Social

La finalisation du régime unifié Agirc-Arrco consolide la retraite complémentaire des salariés du privé

homme-retraite
  • Source : Pexels
  • Crédits photos : CC0

Au terme de plus de deux ans de préparation, une majorité d’organisations patronales et syndicales a trouvé un accord pour instituer un régime unifié de retraite complémentaire pour les salariés du secteur privé, reprenant les droits et obligations des régimes actuels Agirc et Arrco.
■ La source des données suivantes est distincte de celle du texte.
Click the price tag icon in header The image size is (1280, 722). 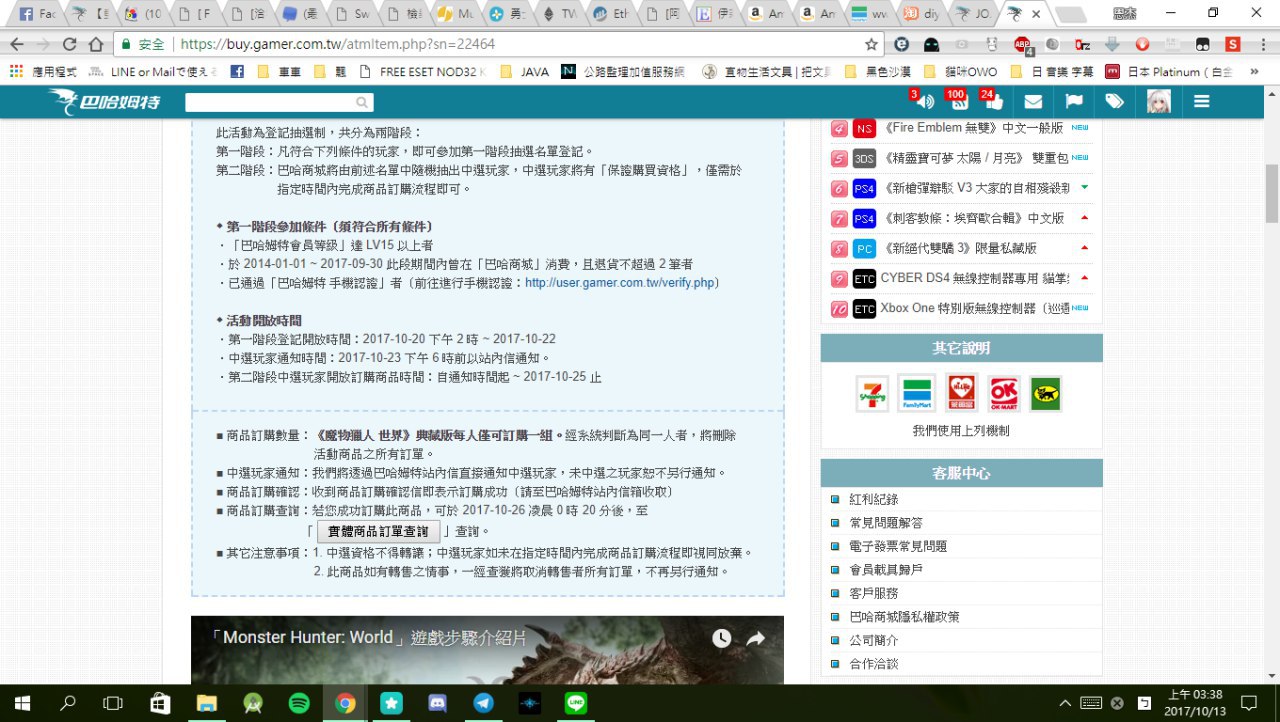[x=1114, y=102]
Les partenaires sociaux avaient posé le principe du nouveau régime dans l’accord national interprofessionnel du 30 octobre 2015. Un groupe de travail technique paritaire réuni entre janvier 2016 et juin 2017 a préparé cette fusion, les deux séances de négociation des 8 novembre et 17 novembre en ont arrêté les derniers détails. Pour mémoire, la fusion des régimes Agirc et Arrco était également rendue nécessaire par l’épuisement annoncé des réserves financières du régime de retraite des cadres Agirc dès 2018.
 
D’ici la mise en œuvre effective du régime unifié au 1er janvier 2019, une année a été prévue par les signataires afin de réaliser toute une série d'opérations complémentaires : adoption des statuts de la fédération, adoption des statuts-types des institutions de retraite complémentaire, fusion des IRC, etc.
 
Le régime unifié simplifie un système de retraite trop complexe et trop éclaté. Le 1er janvier 2019, les salariés n'auront plus qu'une seule caisse de retraite complémentaire, les caisses Agirc et Arrco ayant fusionné à cette date. Le système ne sera pas changé : il continuera à être géré en répartition, en points, et restera essentiellement contributif. Les avantages familiaux des deux régimes sont alignés dans les conditions les plus favorables pour les assurés.
 
Pilotes et gestionnaires de ces régimes, les partenaires sociaux montrent ainsi qu’ils assument leurs responsabilités : assurer la pérennité financière de la retraite complémentaire des salariés du privé, mais aussi garantir une efficience de gestion et une lisibilité du système, pour les entreprises comme pour les salariés.
 
Pour Claude Tendil, vice-président du pôle social et président de la commission protection sociale du Medef : « Nous avons modernisé et rationalisé le système, organisé un pilotage responsable avec tous les leviers pertinents, y compris l’âge de départ à la retraite. Nous avons fait de l’Agirc-Arrco un acteur solide pour l'avenir. C'est important avant le débat sur les retraites voulu par le Président de la République ».